AIM OF THE EXERCISE: Copy out all the records below, swapping in "What should I click to" wherever "Where should I click to" appears and changing nothing else.

DATA IN THIS EXERCISE:
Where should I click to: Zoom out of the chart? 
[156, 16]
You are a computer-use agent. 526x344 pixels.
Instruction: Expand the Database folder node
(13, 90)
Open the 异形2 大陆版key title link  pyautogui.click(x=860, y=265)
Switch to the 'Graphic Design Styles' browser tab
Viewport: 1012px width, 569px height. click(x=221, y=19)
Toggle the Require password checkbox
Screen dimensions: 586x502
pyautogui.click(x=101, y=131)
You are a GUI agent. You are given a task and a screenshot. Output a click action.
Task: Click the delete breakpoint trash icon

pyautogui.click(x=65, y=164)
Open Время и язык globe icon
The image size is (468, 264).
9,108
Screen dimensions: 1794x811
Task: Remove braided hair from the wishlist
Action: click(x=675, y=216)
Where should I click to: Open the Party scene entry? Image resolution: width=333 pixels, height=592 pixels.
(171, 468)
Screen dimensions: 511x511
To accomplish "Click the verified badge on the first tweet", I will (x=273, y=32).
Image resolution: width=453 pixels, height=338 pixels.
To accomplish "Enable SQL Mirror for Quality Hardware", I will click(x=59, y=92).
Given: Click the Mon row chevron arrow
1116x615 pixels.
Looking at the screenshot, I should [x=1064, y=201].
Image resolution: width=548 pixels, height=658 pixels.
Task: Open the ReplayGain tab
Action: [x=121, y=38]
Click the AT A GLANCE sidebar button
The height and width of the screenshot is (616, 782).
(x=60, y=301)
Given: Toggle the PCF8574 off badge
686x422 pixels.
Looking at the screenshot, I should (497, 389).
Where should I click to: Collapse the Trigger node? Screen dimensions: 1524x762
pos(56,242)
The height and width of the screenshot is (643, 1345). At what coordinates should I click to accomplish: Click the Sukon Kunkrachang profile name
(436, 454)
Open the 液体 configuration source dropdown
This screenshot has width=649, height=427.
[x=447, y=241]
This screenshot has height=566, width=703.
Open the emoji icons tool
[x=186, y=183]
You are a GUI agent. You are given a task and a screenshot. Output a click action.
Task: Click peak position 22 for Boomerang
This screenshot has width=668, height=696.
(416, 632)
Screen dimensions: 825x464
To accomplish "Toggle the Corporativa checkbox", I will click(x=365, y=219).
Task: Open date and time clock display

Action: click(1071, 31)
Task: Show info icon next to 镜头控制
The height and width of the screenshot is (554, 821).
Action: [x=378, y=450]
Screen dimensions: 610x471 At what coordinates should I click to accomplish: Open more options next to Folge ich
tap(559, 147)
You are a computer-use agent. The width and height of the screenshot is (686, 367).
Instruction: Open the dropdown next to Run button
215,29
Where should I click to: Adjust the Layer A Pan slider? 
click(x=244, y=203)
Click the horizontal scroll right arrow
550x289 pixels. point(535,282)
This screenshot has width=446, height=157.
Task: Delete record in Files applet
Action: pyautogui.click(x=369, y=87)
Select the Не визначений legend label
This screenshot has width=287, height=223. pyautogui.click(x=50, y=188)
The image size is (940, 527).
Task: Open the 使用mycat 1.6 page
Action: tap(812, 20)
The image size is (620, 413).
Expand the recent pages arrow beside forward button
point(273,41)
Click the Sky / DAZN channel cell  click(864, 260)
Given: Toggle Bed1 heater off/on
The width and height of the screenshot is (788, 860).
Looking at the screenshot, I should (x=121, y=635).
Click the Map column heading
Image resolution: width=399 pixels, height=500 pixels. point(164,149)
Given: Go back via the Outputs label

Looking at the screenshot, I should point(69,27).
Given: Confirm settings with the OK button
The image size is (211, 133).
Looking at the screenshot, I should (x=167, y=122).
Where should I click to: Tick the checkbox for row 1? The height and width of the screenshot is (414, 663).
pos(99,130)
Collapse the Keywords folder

RESULT:
What should I click to: Zoom out of the chart? 
[156, 16]
You are a computer-use agent. 526x344 pixels.
Instruction: Expand the Database folder node
(13, 90)
Open the 异形2 大陆版key title link  pyautogui.click(x=860, y=265)
Switch to the 'Graphic Design Styles' browser tab
Viewport: 1012px width, 569px height. click(x=221, y=19)
Toggle the Require password checkbox
Screen dimensions: 586x502
pyautogui.click(x=101, y=131)
You are a GUI agent. You are given a task and a screenshot. Output a click action.
Task: Click the delete breakpoint trash icon

pyautogui.click(x=65, y=164)
Open Время и язык globe icon
The image size is (468, 264).
9,108
Screen dimensions: 1794x811
Task: Remove braided hair from the wishlist
Action: click(x=675, y=216)
What should I click to: Open the Party scene entry? Image resolution: width=333 pixels, height=592 pixels.
(171, 468)
Screen dimensions: 511x511
To accomplish "Click the verified badge on the first tweet", I will (x=273, y=32).
Image resolution: width=453 pixels, height=338 pixels.
To accomplish "Enable SQL Mirror for Quality Hardware", I will click(x=59, y=92).
Given: Click the Mon row chevron arrow
1116x615 pixels.
Looking at the screenshot, I should [x=1064, y=201].
Image resolution: width=548 pixels, height=658 pixels.
Task: Open the ReplayGain tab
Action: [x=121, y=38]
Click the AT A GLANCE sidebar button
The height and width of the screenshot is (616, 782).
(x=60, y=301)
Given: Toggle the PCF8574 off badge
686x422 pixels.
Looking at the screenshot, I should (497, 389).
What should I click to: Collapse the Trigger node? Screen dimensions: 1524x762
pos(56,242)
The height and width of the screenshot is (643, 1345). At what coordinates should I click to accomplish: Click the Sukon Kunkrachang profile name
(436, 454)
Open the 液体 configuration source dropdown
This screenshot has width=649, height=427.
[x=447, y=241]
This screenshot has height=566, width=703.
Open the emoji icons tool
[x=186, y=183]
You are a GUI agent. You are given a task and a screenshot. Output a click action.
Task: Click peak position 22 for Boomerang
This screenshot has width=668, height=696.
(416, 632)
Screen dimensions: 825x464
To accomplish "Toggle the Corporativa checkbox", I will click(x=365, y=219).
Task: Open date and time clock display

Action: click(1071, 31)
Task: Show info icon next to 镜头控制
The height and width of the screenshot is (554, 821).
Action: [x=378, y=450]
Screen dimensions: 610x471 At what coordinates should I click to accomplish: Open more options next to Folge ich
tap(559, 147)
You are a computer-use agent. The width and height of the screenshot is (686, 367).
Instruction: Open the dropdown next to Run button
215,29
What should I click to: Adjust the Layer A Pan slider? 
click(x=244, y=203)
Click the horizontal scroll right arrow
550x289 pixels. point(535,282)
This screenshot has width=446, height=157.
Task: Delete record in Files applet
Action: pyautogui.click(x=369, y=87)
Select the Не визначений legend label
This screenshot has width=287, height=223. pyautogui.click(x=50, y=188)
The image size is (940, 527).
Task: Open the 使用mycat 1.6 page
Action: tap(812, 20)
The image size is (620, 413).
Expand the recent pages arrow beside forward button
point(273,41)
Click the Sky / DAZN channel cell  click(864, 260)
Given: Toggle Bed1 heater off/on
The width and height of the screenshot is (788, 860).
Looking at the screenshot, I should (x=121, y=635).
Click the Map column heading
Image resolution: width=399 pixels, height=500 pixels. point(164,149)
Given: Go back via the Outputs label

Looking at the screenshot, I should point(69,27).
Given: Confirm settings with the OK button
The image size is (211, 133).
Looking at the screenshot, I should (x=167, y=122).
What should I click to: Tick the checkbox for row 1? The height and width of the screenshot is (414, 663).
pos(99,130)
Collapse the Keywords folder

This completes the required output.